WASHINGTON, DC – Today, Radio Free Asia contributor and freelance Tibetan blogger Tsering Woeser was honored with the 2010 Courage in Journalism Award by the International Women’s Media Foundation at a ceremony in New York. However, Woeser, who is based in Beijing, has long been denied a passport by the Chinese government, and could not attend the ceremony held in New York’s Waldorf-Astoria Hotel to accept the award in person.

“Courage is the defining trait in Tsering Woeser’s life and work,” said Dan Southerland, Radio Free Asia’s Vice President and Executive Editor, who attended the ceremony. “If only she were here in person to receive this distinguished award and know firsthand the recognition and respect she commands among her journalistic peers.”

Undeterred by threats from official quarters, living under constant police surveillance, and subject to repeated attacks on her blogs and e-mail accounts, Woeser has persevered in reporting human rights abuses in the Tibetan region. Woeser continues to publish commentary on Radio Free Asia’s website and break stories about crackdowns in Tibet on her Chinese-language blog, Invisible Tibet. Because Woeser is a banned writer in China, her website is hosted abroad.
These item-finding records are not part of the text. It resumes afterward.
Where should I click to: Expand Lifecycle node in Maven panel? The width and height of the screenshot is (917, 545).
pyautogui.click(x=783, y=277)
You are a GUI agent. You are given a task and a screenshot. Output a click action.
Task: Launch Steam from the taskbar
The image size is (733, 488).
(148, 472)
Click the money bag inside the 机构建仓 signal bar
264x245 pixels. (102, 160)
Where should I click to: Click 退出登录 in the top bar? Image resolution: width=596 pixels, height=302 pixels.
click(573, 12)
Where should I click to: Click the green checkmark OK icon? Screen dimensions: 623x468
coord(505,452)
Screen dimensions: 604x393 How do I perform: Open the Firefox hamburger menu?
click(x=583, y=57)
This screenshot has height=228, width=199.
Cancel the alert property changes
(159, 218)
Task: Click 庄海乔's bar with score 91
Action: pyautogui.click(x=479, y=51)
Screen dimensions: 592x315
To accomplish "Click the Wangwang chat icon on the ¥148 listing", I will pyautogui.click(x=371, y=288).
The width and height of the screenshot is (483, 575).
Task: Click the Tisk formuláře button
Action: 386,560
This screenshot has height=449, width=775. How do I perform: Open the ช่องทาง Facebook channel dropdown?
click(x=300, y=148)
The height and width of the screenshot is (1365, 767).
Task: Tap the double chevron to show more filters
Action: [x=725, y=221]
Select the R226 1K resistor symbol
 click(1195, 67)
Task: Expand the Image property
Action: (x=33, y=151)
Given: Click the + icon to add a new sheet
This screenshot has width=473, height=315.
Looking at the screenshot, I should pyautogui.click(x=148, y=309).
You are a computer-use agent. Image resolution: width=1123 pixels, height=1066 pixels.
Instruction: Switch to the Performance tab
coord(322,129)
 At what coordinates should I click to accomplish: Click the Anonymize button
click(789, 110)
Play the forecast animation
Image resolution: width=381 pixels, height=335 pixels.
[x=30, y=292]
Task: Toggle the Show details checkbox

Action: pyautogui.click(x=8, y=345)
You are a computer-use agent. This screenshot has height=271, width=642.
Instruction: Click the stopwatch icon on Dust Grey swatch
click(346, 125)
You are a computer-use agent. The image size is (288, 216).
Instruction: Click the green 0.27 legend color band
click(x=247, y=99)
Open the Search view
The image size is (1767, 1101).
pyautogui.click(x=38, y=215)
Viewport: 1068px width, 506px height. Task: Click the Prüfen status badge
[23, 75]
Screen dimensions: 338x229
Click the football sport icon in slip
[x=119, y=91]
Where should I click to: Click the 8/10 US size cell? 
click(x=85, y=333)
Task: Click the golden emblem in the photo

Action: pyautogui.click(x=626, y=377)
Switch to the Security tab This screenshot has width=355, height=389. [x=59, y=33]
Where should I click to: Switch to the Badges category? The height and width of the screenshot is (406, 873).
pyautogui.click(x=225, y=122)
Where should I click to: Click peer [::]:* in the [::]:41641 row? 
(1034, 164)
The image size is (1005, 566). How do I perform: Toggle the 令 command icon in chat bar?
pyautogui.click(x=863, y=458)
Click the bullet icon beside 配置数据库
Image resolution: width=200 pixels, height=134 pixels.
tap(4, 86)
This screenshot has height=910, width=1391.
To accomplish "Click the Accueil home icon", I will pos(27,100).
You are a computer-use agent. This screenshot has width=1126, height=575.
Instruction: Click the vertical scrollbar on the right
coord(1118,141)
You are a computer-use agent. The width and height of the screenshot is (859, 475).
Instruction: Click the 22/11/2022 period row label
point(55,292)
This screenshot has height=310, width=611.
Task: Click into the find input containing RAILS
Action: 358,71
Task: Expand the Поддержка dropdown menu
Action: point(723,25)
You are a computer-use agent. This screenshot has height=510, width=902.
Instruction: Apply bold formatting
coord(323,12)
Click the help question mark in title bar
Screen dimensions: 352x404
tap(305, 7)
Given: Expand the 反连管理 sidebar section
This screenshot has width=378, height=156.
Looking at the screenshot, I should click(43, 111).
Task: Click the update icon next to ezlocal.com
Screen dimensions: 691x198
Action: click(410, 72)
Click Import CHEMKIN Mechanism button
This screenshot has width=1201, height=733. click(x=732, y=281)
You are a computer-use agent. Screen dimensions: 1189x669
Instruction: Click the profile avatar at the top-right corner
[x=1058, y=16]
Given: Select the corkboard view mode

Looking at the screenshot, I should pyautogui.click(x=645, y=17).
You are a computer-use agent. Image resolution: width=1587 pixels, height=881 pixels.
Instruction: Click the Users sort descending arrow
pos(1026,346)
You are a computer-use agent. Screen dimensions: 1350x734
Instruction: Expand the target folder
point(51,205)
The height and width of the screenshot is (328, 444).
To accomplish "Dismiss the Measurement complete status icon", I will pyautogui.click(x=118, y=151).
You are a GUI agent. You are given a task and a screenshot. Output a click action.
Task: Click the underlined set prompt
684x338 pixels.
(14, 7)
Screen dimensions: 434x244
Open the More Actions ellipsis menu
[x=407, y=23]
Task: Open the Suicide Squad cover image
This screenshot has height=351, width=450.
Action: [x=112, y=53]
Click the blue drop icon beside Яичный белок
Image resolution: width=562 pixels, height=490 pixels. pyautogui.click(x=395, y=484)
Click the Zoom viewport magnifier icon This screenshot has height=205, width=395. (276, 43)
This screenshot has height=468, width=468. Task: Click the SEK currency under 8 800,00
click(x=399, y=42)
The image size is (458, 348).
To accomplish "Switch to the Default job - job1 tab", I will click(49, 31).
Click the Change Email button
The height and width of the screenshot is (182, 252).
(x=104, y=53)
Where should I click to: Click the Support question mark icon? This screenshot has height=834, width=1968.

In April 2009, The New York Times cited Woeser’s blog as one of the few reliable news outlets for those able to circumvent China’s Great Firewall. Unfortunately for Woeser, this recognition also means living with risk. Sources and friends with whom she speaks are subject to detention and interrogation.

Woeser originally was a reporter and eventually became an editor for a government-controlled Tibetan literary journal. After the publication of her best-selling book Notes on Tibet, which was banned in late 2003, Woeser was told by authorities to change her point of view in order to keep her job. She refused. Woeser then moved to Beijing and began blogging. In a 2006 interview with Radio Free Asia, Woeser said she would never stop writing.

She said, “While I was working in an office in Lhasa, I was paid well. But I never felt free, and it bothered me ... When I was fired from the job, the incident led me to the freedom to express myself in writing.”